Chil Meyer Rajchman

Chil Meyer Rajchman

Born: June 14, 1914

Lodz, Poland

Chil was one of six children born to a Jewish family in the industrial city of Lodz. His mother died before World War II, leaving his father to raise the family. Chil's father could not sustain the family financially, so Chil, as the eldest male child, went to work to help support his brothers and sisters.

1933-39: On September 1, 1939, the Germans invaded Poland. Chil fled Lodz with his younger sister to Pruszkow, a small town 10 miles southwest of Warsaw, where there were fewer restrictions on Jews. There was a ghetto there but it wasn't cordoned off. Three times a week they were taken to a railroad labor camp and forced to work--they were often beaten. When the Nazis liquidated the railroad brigades Chil was deported to the Warsaw ghetto.

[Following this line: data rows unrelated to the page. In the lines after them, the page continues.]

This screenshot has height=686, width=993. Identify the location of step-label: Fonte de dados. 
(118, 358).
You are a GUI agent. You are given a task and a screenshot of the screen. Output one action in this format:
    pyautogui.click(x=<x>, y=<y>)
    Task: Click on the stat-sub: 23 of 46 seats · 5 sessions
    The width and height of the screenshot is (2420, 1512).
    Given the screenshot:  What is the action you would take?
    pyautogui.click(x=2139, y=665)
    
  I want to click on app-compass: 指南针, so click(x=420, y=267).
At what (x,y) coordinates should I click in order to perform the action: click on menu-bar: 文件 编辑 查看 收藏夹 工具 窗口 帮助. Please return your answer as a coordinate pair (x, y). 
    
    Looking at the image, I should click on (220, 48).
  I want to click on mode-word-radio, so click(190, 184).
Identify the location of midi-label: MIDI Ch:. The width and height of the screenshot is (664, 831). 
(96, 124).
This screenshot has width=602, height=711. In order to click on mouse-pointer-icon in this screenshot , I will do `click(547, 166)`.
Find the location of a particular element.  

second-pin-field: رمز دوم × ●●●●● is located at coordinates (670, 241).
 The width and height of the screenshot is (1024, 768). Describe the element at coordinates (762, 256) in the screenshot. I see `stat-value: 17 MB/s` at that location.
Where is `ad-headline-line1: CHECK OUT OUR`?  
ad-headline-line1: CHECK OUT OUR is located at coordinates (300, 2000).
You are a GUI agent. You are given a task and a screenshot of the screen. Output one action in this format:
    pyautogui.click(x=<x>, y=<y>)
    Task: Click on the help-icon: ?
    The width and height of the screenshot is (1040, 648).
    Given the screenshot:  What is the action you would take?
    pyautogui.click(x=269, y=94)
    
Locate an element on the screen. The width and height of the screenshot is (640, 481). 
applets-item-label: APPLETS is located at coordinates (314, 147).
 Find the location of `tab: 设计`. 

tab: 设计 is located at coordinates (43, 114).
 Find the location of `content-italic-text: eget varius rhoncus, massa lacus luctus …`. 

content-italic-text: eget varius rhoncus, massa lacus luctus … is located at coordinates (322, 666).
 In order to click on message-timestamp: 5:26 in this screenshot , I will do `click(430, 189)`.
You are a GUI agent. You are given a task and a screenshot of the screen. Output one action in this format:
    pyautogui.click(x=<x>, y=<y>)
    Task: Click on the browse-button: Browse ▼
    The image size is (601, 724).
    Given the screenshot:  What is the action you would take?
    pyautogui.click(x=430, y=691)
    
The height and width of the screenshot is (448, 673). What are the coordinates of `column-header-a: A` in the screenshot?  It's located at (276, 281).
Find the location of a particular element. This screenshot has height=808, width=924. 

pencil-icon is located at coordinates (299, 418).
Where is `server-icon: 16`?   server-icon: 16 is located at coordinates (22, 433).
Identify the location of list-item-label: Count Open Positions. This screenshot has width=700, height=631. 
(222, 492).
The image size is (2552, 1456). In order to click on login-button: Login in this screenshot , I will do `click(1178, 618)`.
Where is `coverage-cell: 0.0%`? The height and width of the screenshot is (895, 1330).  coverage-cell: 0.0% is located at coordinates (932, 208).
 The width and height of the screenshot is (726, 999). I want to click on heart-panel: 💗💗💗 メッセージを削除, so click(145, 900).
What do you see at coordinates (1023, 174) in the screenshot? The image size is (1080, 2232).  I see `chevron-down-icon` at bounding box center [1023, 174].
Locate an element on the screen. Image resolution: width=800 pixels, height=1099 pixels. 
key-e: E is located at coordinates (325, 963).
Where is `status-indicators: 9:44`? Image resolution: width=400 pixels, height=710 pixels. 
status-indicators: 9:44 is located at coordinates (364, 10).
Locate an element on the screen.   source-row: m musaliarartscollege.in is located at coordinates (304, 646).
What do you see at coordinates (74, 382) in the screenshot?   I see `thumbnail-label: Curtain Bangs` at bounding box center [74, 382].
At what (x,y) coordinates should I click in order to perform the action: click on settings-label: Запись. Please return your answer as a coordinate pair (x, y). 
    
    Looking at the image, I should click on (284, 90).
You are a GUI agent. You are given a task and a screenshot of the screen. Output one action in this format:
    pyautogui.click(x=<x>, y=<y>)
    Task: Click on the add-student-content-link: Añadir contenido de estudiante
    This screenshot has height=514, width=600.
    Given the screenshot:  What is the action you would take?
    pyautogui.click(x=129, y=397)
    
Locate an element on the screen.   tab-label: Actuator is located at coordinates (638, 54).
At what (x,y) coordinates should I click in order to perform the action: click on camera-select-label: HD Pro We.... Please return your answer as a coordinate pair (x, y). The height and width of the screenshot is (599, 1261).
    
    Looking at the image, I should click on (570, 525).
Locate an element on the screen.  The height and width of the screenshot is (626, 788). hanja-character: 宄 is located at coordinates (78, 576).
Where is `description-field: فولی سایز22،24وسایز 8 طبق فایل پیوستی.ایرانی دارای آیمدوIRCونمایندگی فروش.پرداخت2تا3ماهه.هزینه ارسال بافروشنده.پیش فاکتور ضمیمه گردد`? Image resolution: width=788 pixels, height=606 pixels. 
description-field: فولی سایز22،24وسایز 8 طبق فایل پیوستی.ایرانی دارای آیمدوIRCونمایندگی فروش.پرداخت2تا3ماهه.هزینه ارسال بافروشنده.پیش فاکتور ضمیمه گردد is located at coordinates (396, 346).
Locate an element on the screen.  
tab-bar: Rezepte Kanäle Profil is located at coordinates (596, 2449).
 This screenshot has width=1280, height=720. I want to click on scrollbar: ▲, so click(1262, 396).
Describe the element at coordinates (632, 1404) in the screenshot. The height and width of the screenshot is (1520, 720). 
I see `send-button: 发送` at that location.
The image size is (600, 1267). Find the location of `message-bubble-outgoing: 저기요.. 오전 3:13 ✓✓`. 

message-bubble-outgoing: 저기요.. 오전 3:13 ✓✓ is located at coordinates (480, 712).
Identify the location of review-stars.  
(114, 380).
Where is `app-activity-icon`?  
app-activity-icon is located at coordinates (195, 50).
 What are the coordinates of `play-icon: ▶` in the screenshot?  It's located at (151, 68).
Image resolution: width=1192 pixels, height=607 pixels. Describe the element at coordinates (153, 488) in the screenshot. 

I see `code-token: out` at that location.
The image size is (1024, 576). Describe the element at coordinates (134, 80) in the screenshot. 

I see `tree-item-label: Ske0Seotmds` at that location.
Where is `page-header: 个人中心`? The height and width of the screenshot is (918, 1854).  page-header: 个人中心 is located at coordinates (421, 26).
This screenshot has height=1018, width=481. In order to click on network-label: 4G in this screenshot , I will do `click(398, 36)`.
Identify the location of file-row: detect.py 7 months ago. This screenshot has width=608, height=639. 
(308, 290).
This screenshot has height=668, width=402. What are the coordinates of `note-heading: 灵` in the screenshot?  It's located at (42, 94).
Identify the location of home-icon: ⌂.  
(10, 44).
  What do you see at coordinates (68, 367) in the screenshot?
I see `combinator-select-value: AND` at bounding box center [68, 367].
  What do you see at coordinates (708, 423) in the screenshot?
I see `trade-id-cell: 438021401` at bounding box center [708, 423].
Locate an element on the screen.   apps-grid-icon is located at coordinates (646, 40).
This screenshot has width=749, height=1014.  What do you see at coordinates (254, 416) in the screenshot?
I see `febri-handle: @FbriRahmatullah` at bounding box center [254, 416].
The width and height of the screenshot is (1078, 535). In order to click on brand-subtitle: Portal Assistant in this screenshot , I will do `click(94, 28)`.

1940-45: After several months in the Warsaw ghetto, Chil was transferred first to the Lublin area and then, in 1942, to the Treblinka killing center. When he arrived he heard a guard call out, "Who's a barber?" With nothing to lose Chil answered, "I am." He was handed scissors and marched to the gas chambers. Suddenly, a door at one end of the cell opened and screaming guards pushed naked women into the room and forced them to sit. Chil cut their hair in five snips, threw the hair in a suitcase and left the chamber before they were gassed.

In August 1943 Chil escaped from Treblinka during an uprising. He then hid until he was liberated by the Soviet army on January 17, 1945.